Still later in No Fair, N'est Pas?, I said

Second, my argument rests on the disproportionate consequence of eternal (infinite) damnation for choices made by temporal (finite) men, and as I noted previously, this is in contrast to the consequences we experience in (this) life.

Ernie, in Ernie's Ethical Inferno said:

Since Alan has so patiently and valiantly attempted to answer all my questions, I will finally answer his: "Do I believe in hell?" The short answer is:


Yes, I do believe that the Biblical descriptions of an eternal hell do refer to some sort of meaningful objective reality that await non-believers.


However -- and this is crucial to his question -- I actually think the biblical evidence for such a state is somewhat amibguous; rather, it is the philosophical evidence (based on my understanding of choice and justice) which convinces me hell exists. That isn't to say I "know" hell exists (much less could "prove" it), just that this is what I "believe."

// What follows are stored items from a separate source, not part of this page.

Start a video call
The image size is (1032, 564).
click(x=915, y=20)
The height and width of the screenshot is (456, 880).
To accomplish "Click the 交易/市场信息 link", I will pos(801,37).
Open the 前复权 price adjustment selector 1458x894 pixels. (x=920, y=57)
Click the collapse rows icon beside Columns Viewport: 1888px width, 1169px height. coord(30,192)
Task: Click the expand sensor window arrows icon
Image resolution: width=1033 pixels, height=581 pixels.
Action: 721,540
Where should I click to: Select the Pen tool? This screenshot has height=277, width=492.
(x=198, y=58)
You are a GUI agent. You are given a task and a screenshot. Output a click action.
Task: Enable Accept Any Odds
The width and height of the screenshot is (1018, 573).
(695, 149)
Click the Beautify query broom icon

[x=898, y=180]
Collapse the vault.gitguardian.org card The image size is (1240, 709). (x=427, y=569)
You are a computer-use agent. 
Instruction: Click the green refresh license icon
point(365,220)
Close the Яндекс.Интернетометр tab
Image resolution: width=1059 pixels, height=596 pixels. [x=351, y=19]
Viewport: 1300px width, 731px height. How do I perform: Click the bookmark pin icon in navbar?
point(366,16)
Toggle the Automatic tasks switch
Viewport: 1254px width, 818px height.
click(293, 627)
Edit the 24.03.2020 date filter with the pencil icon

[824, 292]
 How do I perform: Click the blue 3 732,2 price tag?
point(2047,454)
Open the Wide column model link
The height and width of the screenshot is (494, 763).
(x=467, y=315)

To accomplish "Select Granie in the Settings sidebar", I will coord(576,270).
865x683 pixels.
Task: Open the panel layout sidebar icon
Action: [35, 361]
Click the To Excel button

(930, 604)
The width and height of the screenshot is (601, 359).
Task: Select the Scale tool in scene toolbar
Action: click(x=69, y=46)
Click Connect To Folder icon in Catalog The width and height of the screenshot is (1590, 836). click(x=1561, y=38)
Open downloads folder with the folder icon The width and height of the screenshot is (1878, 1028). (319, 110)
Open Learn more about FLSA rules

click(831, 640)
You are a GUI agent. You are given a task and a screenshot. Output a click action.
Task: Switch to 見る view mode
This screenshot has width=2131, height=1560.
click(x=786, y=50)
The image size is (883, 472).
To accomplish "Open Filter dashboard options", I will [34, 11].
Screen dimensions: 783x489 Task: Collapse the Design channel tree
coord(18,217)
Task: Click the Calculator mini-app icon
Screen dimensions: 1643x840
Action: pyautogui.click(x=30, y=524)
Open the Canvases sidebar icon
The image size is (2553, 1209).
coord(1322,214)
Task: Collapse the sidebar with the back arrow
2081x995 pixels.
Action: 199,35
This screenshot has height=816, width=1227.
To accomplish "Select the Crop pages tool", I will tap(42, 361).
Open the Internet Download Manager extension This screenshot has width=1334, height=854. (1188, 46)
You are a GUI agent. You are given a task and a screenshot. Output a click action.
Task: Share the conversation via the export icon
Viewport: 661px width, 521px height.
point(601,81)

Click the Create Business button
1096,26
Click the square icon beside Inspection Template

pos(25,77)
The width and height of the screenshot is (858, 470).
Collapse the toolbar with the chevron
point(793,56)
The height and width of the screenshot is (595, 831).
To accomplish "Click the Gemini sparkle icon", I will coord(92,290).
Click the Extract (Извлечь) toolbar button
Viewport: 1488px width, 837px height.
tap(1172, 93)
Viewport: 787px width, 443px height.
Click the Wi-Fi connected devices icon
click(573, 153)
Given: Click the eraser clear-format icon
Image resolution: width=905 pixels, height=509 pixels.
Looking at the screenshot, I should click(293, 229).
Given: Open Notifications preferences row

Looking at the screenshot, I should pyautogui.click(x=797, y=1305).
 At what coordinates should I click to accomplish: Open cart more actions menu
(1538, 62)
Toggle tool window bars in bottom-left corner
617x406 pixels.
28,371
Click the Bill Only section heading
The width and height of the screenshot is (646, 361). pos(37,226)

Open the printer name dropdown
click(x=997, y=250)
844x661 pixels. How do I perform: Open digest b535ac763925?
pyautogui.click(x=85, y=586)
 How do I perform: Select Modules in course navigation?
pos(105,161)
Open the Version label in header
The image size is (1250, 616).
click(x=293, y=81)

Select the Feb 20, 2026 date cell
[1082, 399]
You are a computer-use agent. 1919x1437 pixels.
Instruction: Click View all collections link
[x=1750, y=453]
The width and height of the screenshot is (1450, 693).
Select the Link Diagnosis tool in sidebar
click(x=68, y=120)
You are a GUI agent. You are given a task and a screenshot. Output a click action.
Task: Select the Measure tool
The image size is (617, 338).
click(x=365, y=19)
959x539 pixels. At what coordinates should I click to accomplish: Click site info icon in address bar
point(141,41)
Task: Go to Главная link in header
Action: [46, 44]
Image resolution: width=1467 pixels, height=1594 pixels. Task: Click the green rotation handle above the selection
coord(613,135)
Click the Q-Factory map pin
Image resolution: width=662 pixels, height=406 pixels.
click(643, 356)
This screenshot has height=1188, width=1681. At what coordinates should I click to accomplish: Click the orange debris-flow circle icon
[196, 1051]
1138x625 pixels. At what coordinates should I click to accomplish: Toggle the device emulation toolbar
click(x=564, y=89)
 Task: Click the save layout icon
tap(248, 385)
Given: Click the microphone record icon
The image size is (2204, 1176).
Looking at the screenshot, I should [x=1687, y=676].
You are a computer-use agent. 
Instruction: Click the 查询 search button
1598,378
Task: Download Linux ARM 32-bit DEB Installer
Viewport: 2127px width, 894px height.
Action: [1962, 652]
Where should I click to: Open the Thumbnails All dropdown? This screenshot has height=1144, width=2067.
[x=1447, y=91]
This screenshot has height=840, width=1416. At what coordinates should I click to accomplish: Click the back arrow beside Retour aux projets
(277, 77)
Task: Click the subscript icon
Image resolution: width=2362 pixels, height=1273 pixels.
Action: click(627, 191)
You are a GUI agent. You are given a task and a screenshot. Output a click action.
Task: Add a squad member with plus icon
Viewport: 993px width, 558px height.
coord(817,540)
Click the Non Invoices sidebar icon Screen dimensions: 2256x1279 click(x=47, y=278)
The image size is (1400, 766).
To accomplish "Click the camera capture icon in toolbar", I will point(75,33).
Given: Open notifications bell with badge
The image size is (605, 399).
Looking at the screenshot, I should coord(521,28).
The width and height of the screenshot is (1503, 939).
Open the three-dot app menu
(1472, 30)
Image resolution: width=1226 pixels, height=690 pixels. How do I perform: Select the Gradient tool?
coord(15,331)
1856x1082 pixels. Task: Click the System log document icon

There have been several other occasions where Ernie has claimed he could support various claims scripturally, historically, anthropologically, psychologically, or philosophically and sometimes all of those. But so far, that support has not been provided. I have asked Ernie on numerous occasions to describe how philosophical considerations can provide support for far more specific beliefs, especially those rooted in historical events. See, for instance, Heating a Red Porsche as well as several of my recent posts. Ernie, if you need a long detour through epistemology, ontology and ethics to support your case, take your time and have at it. I do not think the questions are that hard, or require that much intellectual machinery to answer.